> **Exercise task**
Render each line of the rows below as a Markdown table with the columns Row and Content, numbering the lines in order and leaving out blank lines.

Saved data entries
• • • •

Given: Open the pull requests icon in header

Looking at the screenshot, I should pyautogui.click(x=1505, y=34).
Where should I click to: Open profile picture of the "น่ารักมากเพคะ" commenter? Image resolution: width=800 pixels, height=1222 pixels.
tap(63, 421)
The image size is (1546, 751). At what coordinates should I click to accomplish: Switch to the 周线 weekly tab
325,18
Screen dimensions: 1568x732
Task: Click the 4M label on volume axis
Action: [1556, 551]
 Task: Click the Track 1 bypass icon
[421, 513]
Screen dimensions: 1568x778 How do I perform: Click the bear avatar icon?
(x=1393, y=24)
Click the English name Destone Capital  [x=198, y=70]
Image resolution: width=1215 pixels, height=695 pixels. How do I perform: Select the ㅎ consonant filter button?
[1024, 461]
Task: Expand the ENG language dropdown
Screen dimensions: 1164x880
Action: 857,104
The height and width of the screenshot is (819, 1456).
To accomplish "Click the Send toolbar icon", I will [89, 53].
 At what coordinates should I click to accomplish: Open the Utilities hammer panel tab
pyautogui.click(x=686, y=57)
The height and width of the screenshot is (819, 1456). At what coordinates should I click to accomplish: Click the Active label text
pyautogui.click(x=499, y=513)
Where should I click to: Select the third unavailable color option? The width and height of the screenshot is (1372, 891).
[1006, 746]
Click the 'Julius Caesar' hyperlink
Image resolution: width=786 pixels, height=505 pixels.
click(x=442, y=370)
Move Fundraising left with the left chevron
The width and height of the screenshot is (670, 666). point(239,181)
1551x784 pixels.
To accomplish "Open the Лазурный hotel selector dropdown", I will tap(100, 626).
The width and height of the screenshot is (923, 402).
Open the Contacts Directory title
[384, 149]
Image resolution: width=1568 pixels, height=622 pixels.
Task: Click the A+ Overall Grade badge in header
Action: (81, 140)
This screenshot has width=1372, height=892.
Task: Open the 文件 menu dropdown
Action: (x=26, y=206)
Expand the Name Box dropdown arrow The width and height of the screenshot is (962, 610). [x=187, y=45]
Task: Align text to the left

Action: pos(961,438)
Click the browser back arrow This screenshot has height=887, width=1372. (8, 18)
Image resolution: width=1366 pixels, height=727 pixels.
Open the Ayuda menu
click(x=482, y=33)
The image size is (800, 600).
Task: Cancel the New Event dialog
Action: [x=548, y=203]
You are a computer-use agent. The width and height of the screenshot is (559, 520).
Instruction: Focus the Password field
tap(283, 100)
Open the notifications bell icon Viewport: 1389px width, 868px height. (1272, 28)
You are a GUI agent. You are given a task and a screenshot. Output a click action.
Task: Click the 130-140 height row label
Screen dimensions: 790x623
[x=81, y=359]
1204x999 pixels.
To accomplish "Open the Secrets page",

• • • •

> **Exercise response**
| Row | Content |
|---|---|
| 1 | Given: Open the pull requests icon in header |
| 2 | Looking at the screenshot, I should pyautogui.click(x=1505, y=34). |
| 3 | Where should I click to: Open profile picture of the "น่ารักมากเพคะ" commenter? Image resolution: width=800 pixels, height=1222 pixels. |
| 4 | tap(63, 421) |
| 5 | The image size is (1546, 751). At what coordinates should I click to accomplish: Switch to the 周线 weekly tab |
| 6 | 325,18 |
| 7 | Screen dimensions: 1568x732 |
| 8 | Task: Click the 4M label on volume axis |
| 9 | Action: [1556, 551] |
| 10 |  Task: Click the Track 1 bypass icon |
| 11 | [421, 513] |
| 12 | Screen dimensions: 1568x778 How do I perform: Click the bear avatar icon? |
| 13 | (x=1393, y=24) |
| 14 | Click the English name Destone Capital  [x=198, y=70] |
| 15 | Image resolution: width=1215 pixels, height=695 pixels. How do I perform: Select the ㅎ consonant filter button? |
| 16 | [1024, 461] |
| 17 | Task: Expand the ENG language dropdown |
| 18 | Screen dimensions: 1164x880 |
| 19 | Action: 857,104 |
| 20 | The height and width of the screenshot is (819, 1456). |
| 21 | To accomplish "Click the Send toolbar icon", I will [89, 53]. |
| 22 |  At what coordinates should I click to accomplish: Open the Utilities hammer panel tab |
| 23 | pyautogui.click(x=686, y=57) |
| 24 | The height and width of the screenshot is (819, 1456). At what coordinates should I click to accomplish: Click the Active label text |
| 25 | pyautogui.click(x=499, y=513) |
| 26 | Where should I click to: Select the third unavailable color option? The width and height of the screenshot is (1372, 891). |
| 27 | [1006, 746] |
| 28 | Click the 'Julius Caesar' hyperlink |
| 29 | Image resolution: width=786 pixels, height=505 pixels. |
| 30 | click(x=442, y=370) |
| 31 | Move Fundraising left with the left chevron |
| 32 | The width and height of the screenshot is (670, 666). point(239,181) |
| 33 | 1551x784 pixels. |
| 34 | To accomplish "Open the Лазурный hotel selector dropdown", I will tap(100, 626). |
| 35 | The width and height of the screenshot is (923, 402). |
| 36 | Open the Contacts Directory title |
| 37 | [384, 149] |
| 38 | Image resolution: width=1568 pixels, height=622 pixels. |
| 39 | Task: Click the A+ Overall Grade badge in header |
| 40 | Action: (81, 140) |
| 41 | This screenshot has width=1372, height=892. |
| 42 | Task: Open the 文件 menu dropdown |
| 43 | Action: (x=26, y=206) |
| 44 | Expand the Name Box dropdown arrow The width and height of the screenshot is (962, 610). [x=187, y=45] |
| 45 | Task: Align text to the left |
| 46 | Action: pos(961,438) |
| 47 | Click the browser back arrow This screenshot has height=887, width=1372. (8, 18) |
| 48 | Image resolution: width=1366 pixels, height=727 pixels. |
| 49 | Open the Ayuda menu |
| 50 | click(x=482, y=33) |
| 51 | The image size is (800, 600). |
| 52 | Task: Cancel the New Event dialog |
| 53 | Action: [x=548, y=203] |
| 54 | You are a computer-use agent. The width and height of the screenshot is (559, 520). |
| 55 | Instruction: Focus the Password field |
| 56 | tap(283, 100) |
| 57 | Open the notifications bell icon Viewport: 1389px width, 868px height. (1272, 28) |
| 58 | You are a GUI agent. You are given a task and a screenshot. Output a click action. |
| 59 | Task: Click the 130-140 height row label |
| 60 | Screen dimensions: 790x623 |
| 61 | [x=81, y=359] |
| 62 | 1204x999 pixels. |
| 63 | To accomplish "Open the Secrets page", |